TEXT PROVIDED >>

Toxic favoritism and poor leadership create dysfunction
Pros
Decent FTO program and hybrid flexibility if you can tune out the noise.
Cons
The root of the dysfunction was one deeply insecure leader who turned the entire department into his personal favoritism empire. With zero remorse, he consistently rewarded personal loyalty and comfort over competence or seniority. He passed over experienced, high-performing employees for years, played mind games, engaged in passive-aggressive behavior, and even resorted to body-shaming during team activities. His fragile ego created a toxic atmosphere where independent thinking and strong results were seen as direct threats rather than assets. This favoritism machine still runs unchecked for years under his watch. He was enabled and fiercely protected by a rigid, controlling enforcer whose default mode was “I’ll be the judge of that.” She showed no remorse while ensuring the inner circle remained untouchable, real mentoring barely existed, and anyone who calmly questioned the unfairness was quickly marginalized or punished. Adding to the dysfunction, a bitter and jealous former manager hoarded knowledge, provided almost zero development or support, and took out her personal resentment on those below her. At the center of it all was a young, significantly less experienced favorite who received rapid promotions and special opportunities, while another individual was quietly allowed to keep extra responsibilities, move to another state, work from home, and take desirable trips far longer than originally promised — further distorting workloads and fairness for everyone else. None of them ever showed any real remorse or willingness to address the clearly broken system. After over 6 years of watching this machine operate exactly as designed, I finally left the moment a significantly better opportunity appeared. The compensation was insultingly low for the daily politics, emotional labor, and ego management required just to survive.

RECORD EXCERPTS >>
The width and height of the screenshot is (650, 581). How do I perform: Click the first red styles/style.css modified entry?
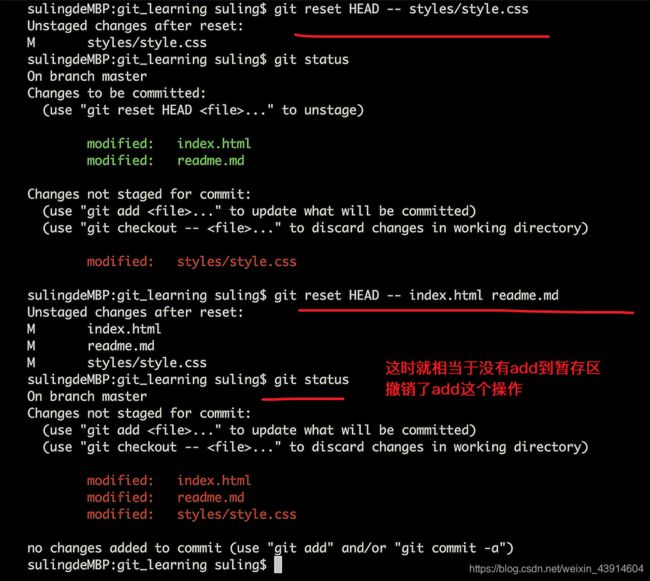[192, 261]
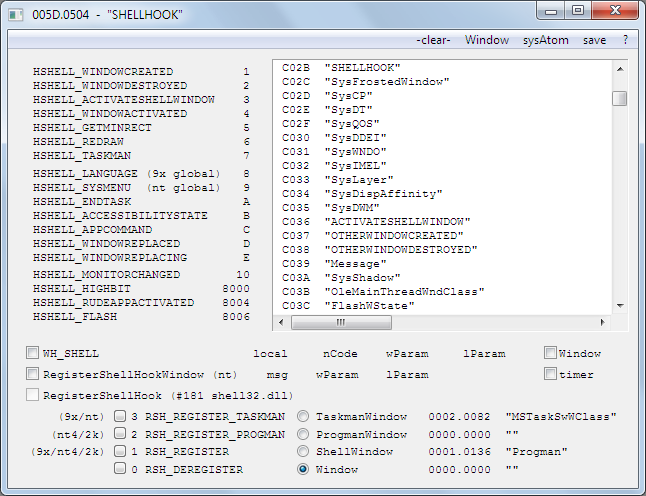Toggle the timer checkbox
646x496 pixels.
551,374
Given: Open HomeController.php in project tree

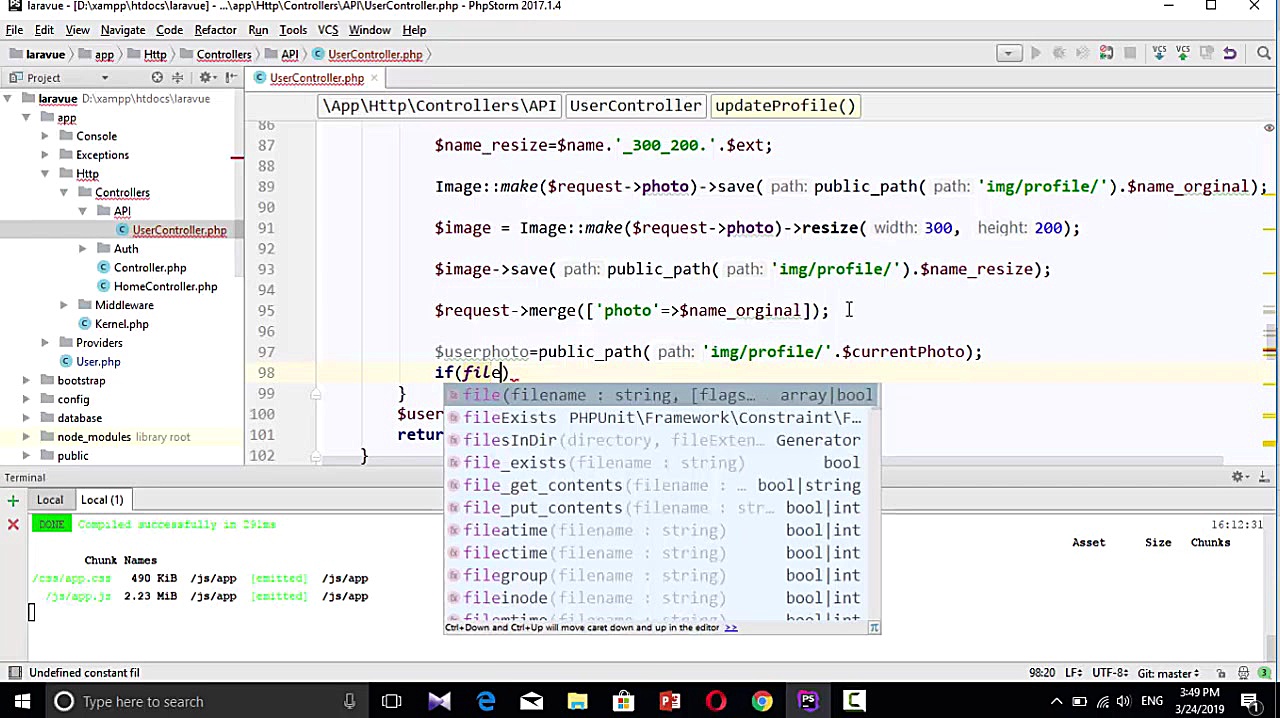Looking at the screenshot, I should 165,287.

PROBLEM REQUIREMENTS >>
Could you extract the whole workplace review above, word for word?

ANSWER BOX >>
Toxic favoritism and poor leadership create dysfunction
Pros
Decent FTO program and hybrid flexibility if you can tune out the noise.
Cons
The root of the dysfunction was one deeply insecure leader who turned the entire department into his personal favoritism empire. With zero remorse, he consistently rewarded personal loyalty and comfort over competence or seniority. He passed over experienced, high-performing employees for years, played mind games, engaged in passive-aggressive behavior, and even resorted to body-shaming during team activities. His fragile ego created a toxic atmosphere where independent thinking and strong results were seen as direct threats rather than assets. This favoritism machine still runs unchecked for years under his watch. He was enabled and fiercely protected by a rigid, controlling enforcer whose default mode was “I’ll be the judge of that.” She showed no remorse while ensuring the inner circle remained untouchable, real mentoring barely existed, and anyone who calmly questioned the unfairness was quickly marginalized or punished. Adding to the dysfunction, a bitter and jealous former manager hoarded knowledge, provided almost zero development or support, and took out her personal resentment on those below her. At the center of it all was a young, significantly less experienced favorite who received rapid promotions and special opportunities, while another individual was quietly allowed to keep extra responsibilities, move to another state, work from home, and take desirable trips far longer than originally promised — further distorting workloads and fairness for everyone else. None of them ever showed any real remorse or willingness to address the clearly broken system. After over 6 years of watching this machine operate exactly as designed, I finally left the moment a significantly better opportunity appeared. The compensation was insultingly low for the daily politics, emotional labor, and ego management required just to survive.